Accuracy of whole-body fluorine-18-FDG PET for the detection of recurrent or metastatic breast carcinoma.

UNLABELLED: This study assessed the diagnostic accuracy of whole-body PET on a patient and lesion basis using 18F-fluorodeoxyglucose (FDG) for the detection of tumor foci in patients with suspected recurrent or metastatic lesions of breast carcinoma. METHODS: Whole-body FDG-PET imaging was performed on 57 patients with a previous history of breast carcinoma who were referred for a clinical suspicion of disease recurrence. Whole-body PET images were scored from 1 (definitely negative) to 5 (definitely positive) by three independent observers, and discrepancies were resolved by a fourth observer. Patients were clinically followed for up to 24 mo to assess the accuracy of PET diagnosis by biopsy, follow-up imaging and other diagnostic tests. RESULTS: PET scans showed that there were 41 sites indicating recurrent or metastatic disease in 29 patients. There were 38 sites in 28 patients that showed no evidence for malignant disease. On a patient basis, with scores 4 or 5 considered to be positive, sensitivity and specificity were 93% and 79%, respectively. The corresponding positive and negative predictive values were 82% and 92%. On a lesion basis, with scores 4 or 5 considered to be positive, the sensitivity was 85% and specificity 79%. The area index in receiver operating characteristic analysis was 0.91 for patient-based analysis and 0.88 for lesion-based analysis. To determine the cause for false-negative and false-positive findings more precisely, false-negative lesions with scores of 3 or lower and false-positive lesions with scores of 4 or higher were analyzed.
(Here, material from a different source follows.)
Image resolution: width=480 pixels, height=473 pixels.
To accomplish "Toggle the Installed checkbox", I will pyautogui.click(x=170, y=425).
Bone metastases had a significantly larger proportion of false-negative lesions than other nonosseous malignant sites (p < 0.05). False-positive lesions were due to muscle uptake (n = 5), inflammation (n = 4), blood pool activity in the great vessels (n = 2), bowel uptake (n = 1) and unknown causes (n = 6). CONCLUSION: The whole-body FDG-PET scan is a useful diagnostic test for detecting recurrent or metastatic lesions of breast carcinoma. However, the sensitivity for metastases to bone appears to be lower than that to other organs. Specificity may be improved by more strict attention to patient preparation and better recognition of physiologic skeletal muscle or artifactual uptakes.